## WHAT YOU NEED TO DO
Rewrite the data below with each instance of "Select" changed to "Choose", keeping every other word intact and leaving the pictures out of your answer.

[Rows of pointing data]
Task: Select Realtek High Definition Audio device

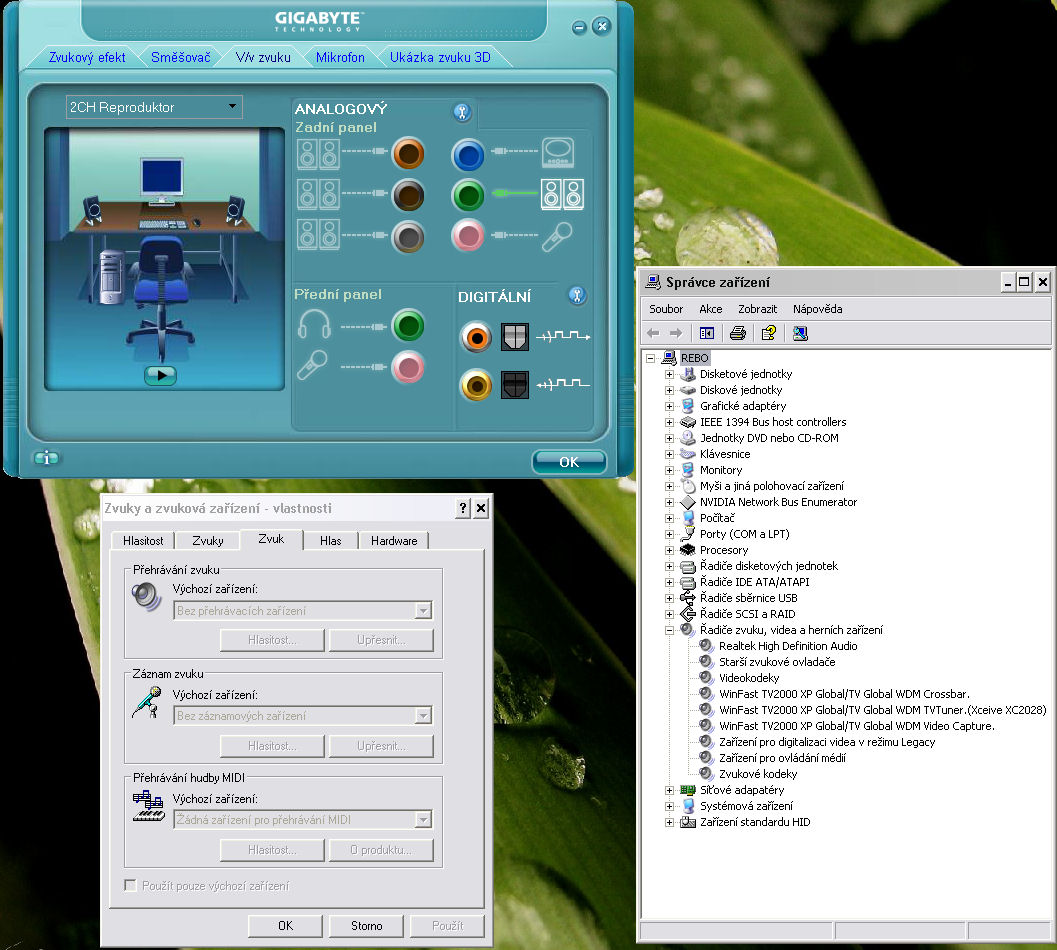Action: click(787, 646)
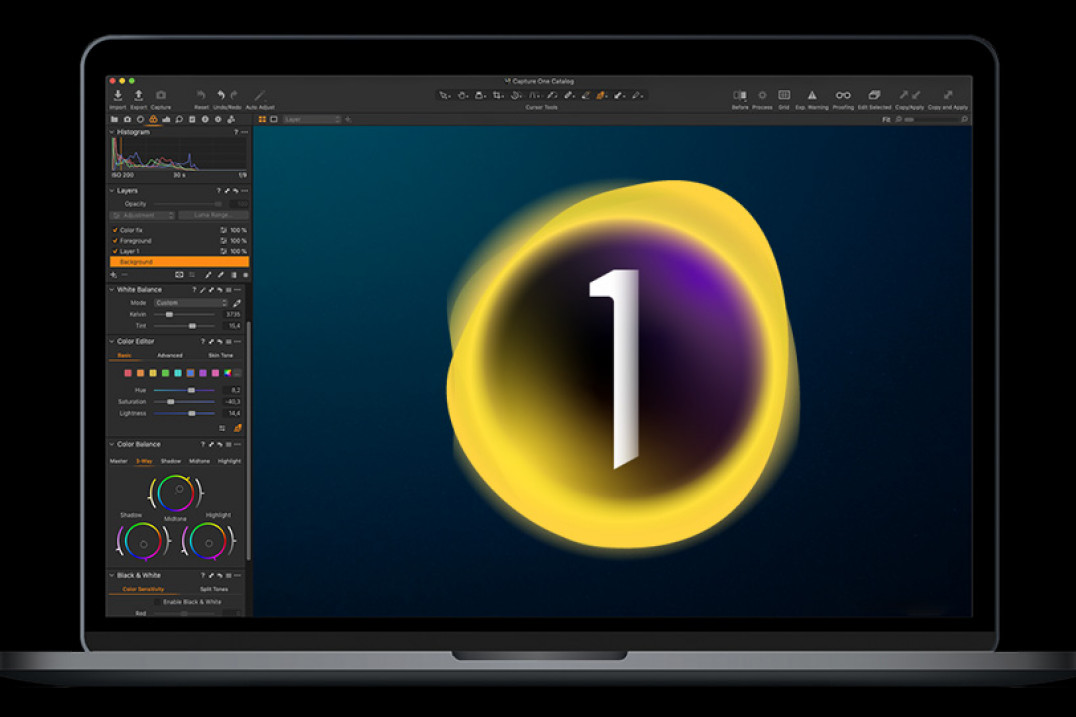Collapse the Histogram panel
Screen dimensions: 1076x717
[x=113, y=131]
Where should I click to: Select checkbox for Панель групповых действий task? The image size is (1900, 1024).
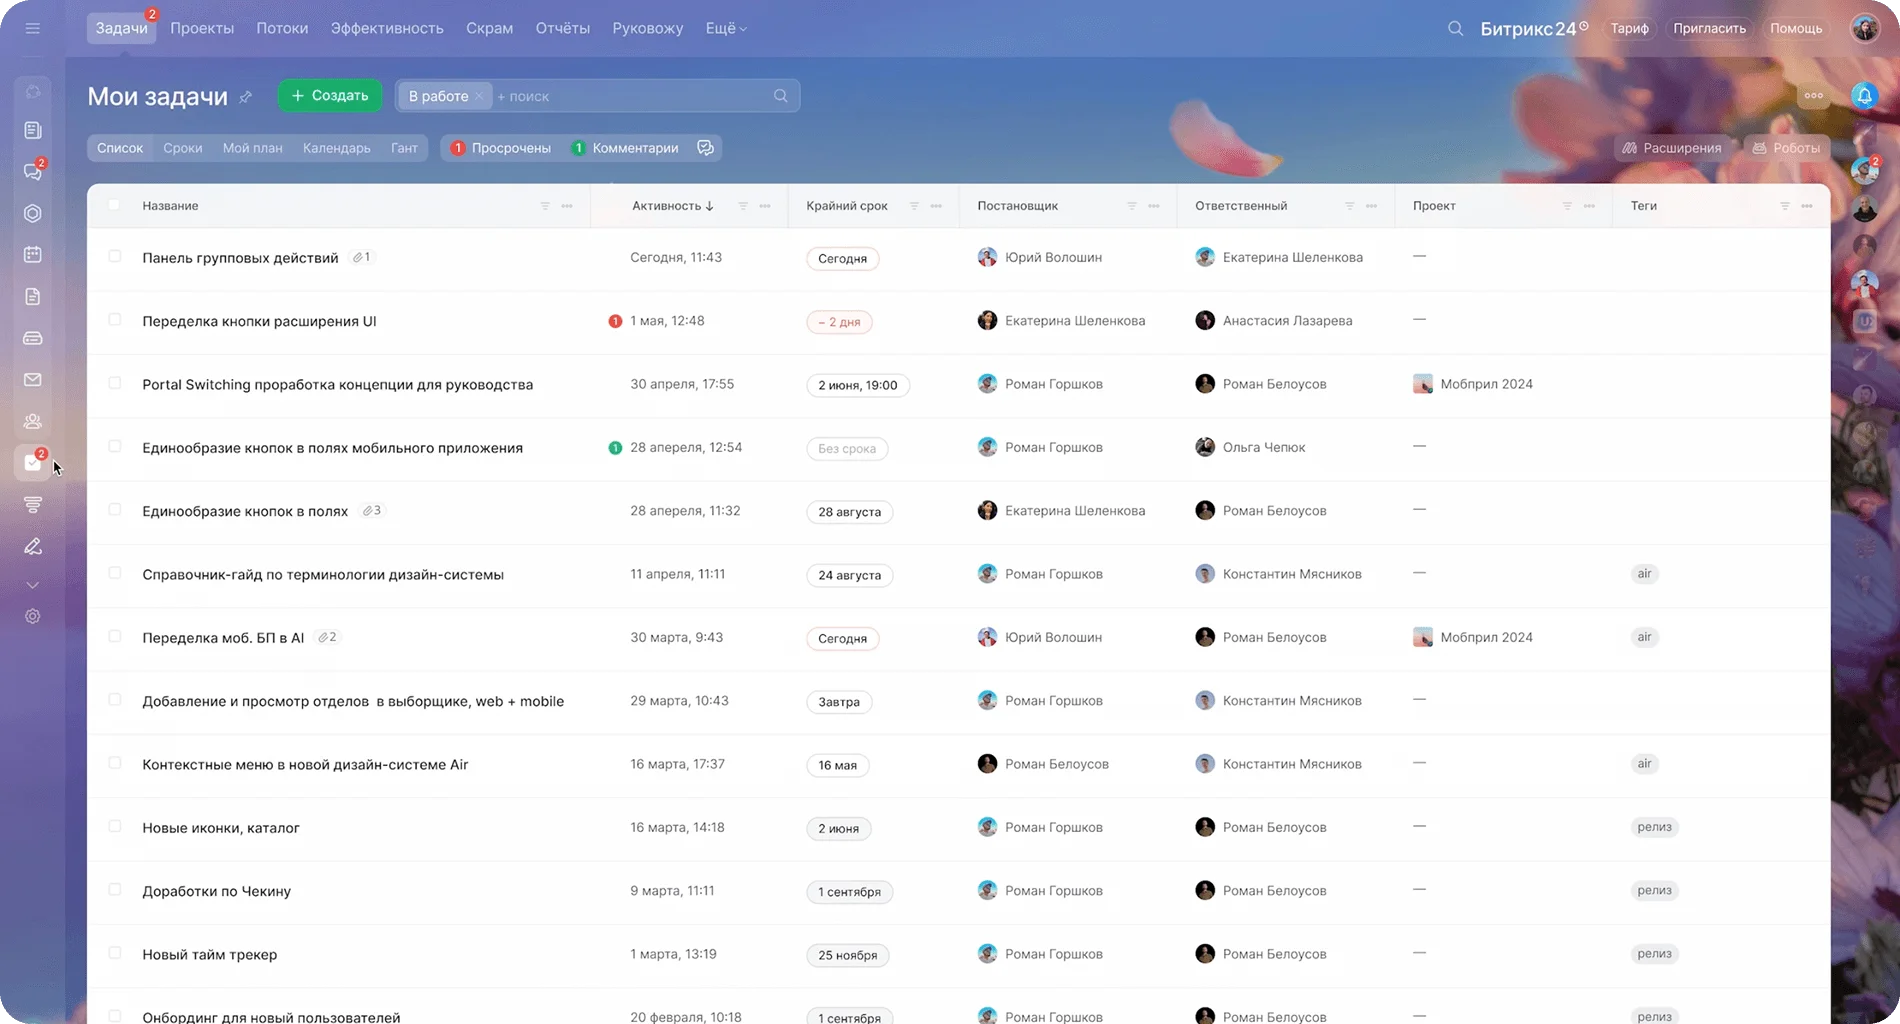click(x=115, y=257)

## ANSWER TO THIS PROBLEM
Task: Choose Realtek High Definition Audio device

Action: click(787, 646)
Collapse the Histogram panel
Screen dimensions: 1076x717
[x=113, y=131]
Where should I click to: Choose checkbox for Панель групповых действий task? The image size is (1900, 1024).
click(x=115, y=257)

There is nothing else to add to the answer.